SEM–EDS of leach residue with H₂O₂ in (a) 1 h, (b) 2 h at optimized conditions (*Ag coating; Li not detected in EDS)

Conclusion

• The cathode active material of spent LIBs with Li, Co, Mn, and Ni, was subjected to sulfuric acid leaching using sodium bisulfite and hydrogen peroxide as a reducing agent.

• Using 1 M sulfuric acid without any reducing agent at 368 K and 50 g/L pulp density recovered 93.4% Li, 66.2% Co, 96.3% Ni and 50.2% Mn in 240 min.

• In the presence of 5% H₂O₂ at similar conditions, recovery of Co and Mn increased from 66.2% to 79.2% and 50.2% to 84.6% under similar conditions in 240 min.

• Addition of 0.78% NaHSO₃ recovered 96.7% Li, 91.6% Co, 96.4% Ni and 87.9% Mn under similar conditions. Sodium bisulfite addition lead to better recovery of cobalt and manganese by reducing them to their lower oxidation states.

• The leaching efficiency of all the metals decreased with an increase in pulp density above 20 g/L in the presence of sodium bisulfite, whereas hydrogen peroxide was found suitable for higher pulp density (50 g/L).

• The increase in leaching time increases the recovery of all metals. The leaching efficiency of metals increased with an increase in temperature with maximum metal recovery achieved in 368 K using both the reductants. The concentration of reducing agent and increase in temperature had a positive effect on metal extraction vis-à-vis the reduction in redox potential facilitated by the mass transfer of reducing agent from solution to particles, deeming it to be the rate controlling mechanism.

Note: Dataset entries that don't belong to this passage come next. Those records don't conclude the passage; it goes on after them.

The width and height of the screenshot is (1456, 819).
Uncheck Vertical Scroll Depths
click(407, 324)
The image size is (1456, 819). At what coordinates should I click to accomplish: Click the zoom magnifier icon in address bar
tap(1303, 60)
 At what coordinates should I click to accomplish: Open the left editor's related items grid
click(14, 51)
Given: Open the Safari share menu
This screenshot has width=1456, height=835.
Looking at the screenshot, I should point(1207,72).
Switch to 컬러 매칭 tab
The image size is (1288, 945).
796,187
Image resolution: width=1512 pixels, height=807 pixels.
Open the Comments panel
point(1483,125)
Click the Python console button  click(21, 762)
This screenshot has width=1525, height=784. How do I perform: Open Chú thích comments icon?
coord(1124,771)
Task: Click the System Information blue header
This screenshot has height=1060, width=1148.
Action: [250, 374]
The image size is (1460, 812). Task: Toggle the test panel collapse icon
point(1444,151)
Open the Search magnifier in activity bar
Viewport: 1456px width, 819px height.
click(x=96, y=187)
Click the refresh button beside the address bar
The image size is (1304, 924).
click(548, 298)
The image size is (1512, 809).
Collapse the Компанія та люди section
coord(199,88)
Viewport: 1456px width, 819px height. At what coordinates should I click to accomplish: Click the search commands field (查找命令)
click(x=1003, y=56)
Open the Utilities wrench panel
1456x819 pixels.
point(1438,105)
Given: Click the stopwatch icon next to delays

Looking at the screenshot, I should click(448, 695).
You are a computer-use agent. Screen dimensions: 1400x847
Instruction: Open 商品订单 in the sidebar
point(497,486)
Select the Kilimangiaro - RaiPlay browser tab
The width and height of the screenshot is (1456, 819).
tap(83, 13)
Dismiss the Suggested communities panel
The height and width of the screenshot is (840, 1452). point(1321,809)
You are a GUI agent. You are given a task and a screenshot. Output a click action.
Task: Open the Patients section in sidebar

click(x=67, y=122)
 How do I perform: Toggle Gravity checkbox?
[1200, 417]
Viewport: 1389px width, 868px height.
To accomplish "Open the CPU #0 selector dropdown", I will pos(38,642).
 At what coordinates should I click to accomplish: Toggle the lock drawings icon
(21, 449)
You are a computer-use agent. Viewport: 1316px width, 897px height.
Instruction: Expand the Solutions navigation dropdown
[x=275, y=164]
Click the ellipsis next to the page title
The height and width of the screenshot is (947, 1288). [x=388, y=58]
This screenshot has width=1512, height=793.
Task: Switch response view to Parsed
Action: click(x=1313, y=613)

• The higher negative values of free energy change (\( \Delta G_{368}^{o} \) = −1149.9 kJ) for the reactions of cathode active material make it potentially leachable in sulfuric acid in the presence of sodium bisulfite and thermodynamically feasible.

• Kinetics of the leaching followed the logarithmic rate law where the values of the Arrhenius constant was found to be lower in the presence of NaHSO₃ as compared to H₂O₂, which was further corroborated with the XRD and SEM–EDS analysis of residues generated depicting the surface diffusion of the lixiviant on the reacting particles.